Voilà vingt ans que le mur est tombé. J'ai vécu à Berlin de 1999 à 2001. Depuis, j'y suis repassé en 02, 03, 05, 06, et 09 pour des séjours relativement courts. J'ai vu la ville se moderniser, changer de statut et de visage au cours de ces années. J'ai assisté au démenagement du gouvernement de Bonn à Berlin, à l'achèvement du Bundestag, à l'inauguration de la Chancellerie. J'ai vu les travaux de construction du Lehrter Stadtbahnhof, devenu aujourd'hui la gare ferrovière centrale de Berlin, un centre commercial ultra-moderne et une immense bâtisse à six niveaux sous terre où les trains et métros se croisent comme dans un conte de fées. La roue de l'heure tourne au rythme d'une ponctualité mécanique typiquement germanique: un tableau affiche avec précision dans combien de minutes votre bus ou votre train arrive. L'ordre, le respect de la loi, c'est l'obsession dans cette mégapole au destin unique. Cette rigueur, aussi efficace soit-elle, est aussi le tendon d'Achile de ce glorieux peuple. J'ai vu tout cela.
J'ai aussi vu le plus important, l'homme: le Berlinois. Je ne répéterai pas comme Kennedy: Ich bin ein Berliner. Dans mon vocabulaire, le Berliner c'est d'abord le Kindl. Revenons à l'homme. Le Berlinois est différent, selon qu'il est de l'Est ou de l'Ouest. La division, invisible à l'extérieur, est restée dans le coeur, bien qu'il y ait aujourd'hui une chancellière originaire de l'Est. Il y a certes une réunification politique, mais l'homme vit, de l'intérieur, les conséquences sociales, morales et psychologiques de cet événement historique.

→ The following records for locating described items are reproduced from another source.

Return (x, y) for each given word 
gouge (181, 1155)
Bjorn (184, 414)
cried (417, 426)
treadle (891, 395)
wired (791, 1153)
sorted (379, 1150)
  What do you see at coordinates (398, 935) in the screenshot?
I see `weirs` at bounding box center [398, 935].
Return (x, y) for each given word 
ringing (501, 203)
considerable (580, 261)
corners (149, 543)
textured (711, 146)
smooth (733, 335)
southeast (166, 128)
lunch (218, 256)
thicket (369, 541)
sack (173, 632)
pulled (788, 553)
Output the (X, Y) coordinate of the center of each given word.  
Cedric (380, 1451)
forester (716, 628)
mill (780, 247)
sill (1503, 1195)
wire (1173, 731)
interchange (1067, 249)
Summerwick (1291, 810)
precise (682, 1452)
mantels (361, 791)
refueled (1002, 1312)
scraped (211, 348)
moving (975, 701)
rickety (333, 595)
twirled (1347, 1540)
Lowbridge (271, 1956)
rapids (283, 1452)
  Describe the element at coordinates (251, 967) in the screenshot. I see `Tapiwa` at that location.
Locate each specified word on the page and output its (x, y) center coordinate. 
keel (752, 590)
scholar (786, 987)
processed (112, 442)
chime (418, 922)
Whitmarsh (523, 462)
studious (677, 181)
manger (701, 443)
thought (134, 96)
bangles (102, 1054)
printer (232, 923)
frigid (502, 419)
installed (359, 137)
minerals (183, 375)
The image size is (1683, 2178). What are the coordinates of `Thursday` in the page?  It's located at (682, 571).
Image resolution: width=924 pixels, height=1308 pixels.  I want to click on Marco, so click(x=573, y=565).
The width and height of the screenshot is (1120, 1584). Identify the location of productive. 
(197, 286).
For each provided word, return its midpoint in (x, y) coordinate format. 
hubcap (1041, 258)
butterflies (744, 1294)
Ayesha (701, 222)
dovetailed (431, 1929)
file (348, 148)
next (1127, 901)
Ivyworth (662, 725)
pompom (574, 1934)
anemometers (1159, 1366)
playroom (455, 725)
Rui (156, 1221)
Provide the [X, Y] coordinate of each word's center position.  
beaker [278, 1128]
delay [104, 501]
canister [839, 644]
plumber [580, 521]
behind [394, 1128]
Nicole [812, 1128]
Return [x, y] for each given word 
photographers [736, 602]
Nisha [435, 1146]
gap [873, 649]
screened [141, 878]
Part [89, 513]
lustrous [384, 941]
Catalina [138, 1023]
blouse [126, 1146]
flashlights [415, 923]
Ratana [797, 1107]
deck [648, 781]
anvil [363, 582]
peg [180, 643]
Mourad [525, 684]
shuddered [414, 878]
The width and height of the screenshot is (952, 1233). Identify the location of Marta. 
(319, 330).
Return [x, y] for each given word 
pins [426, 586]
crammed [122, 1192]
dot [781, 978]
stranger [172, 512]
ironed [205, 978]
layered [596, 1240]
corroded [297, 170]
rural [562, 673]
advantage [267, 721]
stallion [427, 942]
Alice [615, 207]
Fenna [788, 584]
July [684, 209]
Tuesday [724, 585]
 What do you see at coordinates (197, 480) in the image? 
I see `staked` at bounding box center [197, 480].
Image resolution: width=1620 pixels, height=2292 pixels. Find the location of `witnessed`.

Dernièrement, j'ai vécu de mai à juillet 09 à Friedrichshain, dans l'est. J'ai été impressionné par le nombre incroyable des jeunes consommant l'alcool, et fort probablement des drogues légères et dures (?), comme je n'en avais jamais été le témoin auparavant. Récession économique, me disait-on du bout des lèvres. Tous les weekends, la station de métro Warschauer Strasse était à toute heure le théâtre d'une affluence innombrable de jeunes venus de tous les coins d'Europe, toutes couleurs de peau et langues comprises. Tout s'y donnait rendez-vous dans ce sanctuaire de la vie nocturne. Une bombe à retardement car, au vu de ce spectacle, il ne serait pas erroné de dire que la société allemande est au bord de l'implosion sociale.
La pauvreté des personnes âgées frappe également l'Allemagne comme jamais auparavant. A l'aéroport de Schönefeld, j'ai vu deux messieurs fouiller les poubelles et y récupérer des bouteilles vides et de la nourriture. En plus, le nombre des mendiants qui sillonnent les S-Bahn, quemandant verbalement de l'argent ou vendant des journaux pour SDF, est impressionnant. Conséquences du chômage dicté par les suppressions massives d'emploi dans les entreprises et certains secteurs de l'état. Le désespoir peut se lire sur certains visages.
Ce que j'ai vu, me laisse jusqu'à ce jour perplexe quant à l'avenir de la jeunesse de ce pays. On me dira qu'au Congo, c'est encore pire. Je ne suis pas un donneur de leçons, même si toute ma vie, j'ai eu à enseigner... à former. Le système capitaliste a touché le fond de la décrépitude. Aux génies, et il y en a par centaines, de relever le défi. Quoi que l'on dise, Berlin, haut lieu du colonialisme où le gâteau africain fut partagé entre les prédateurs européens, ville verte et écologique aux lacs et parcs magnifiques, a encore de beaux jours devant elle. L'histoire en témoigne.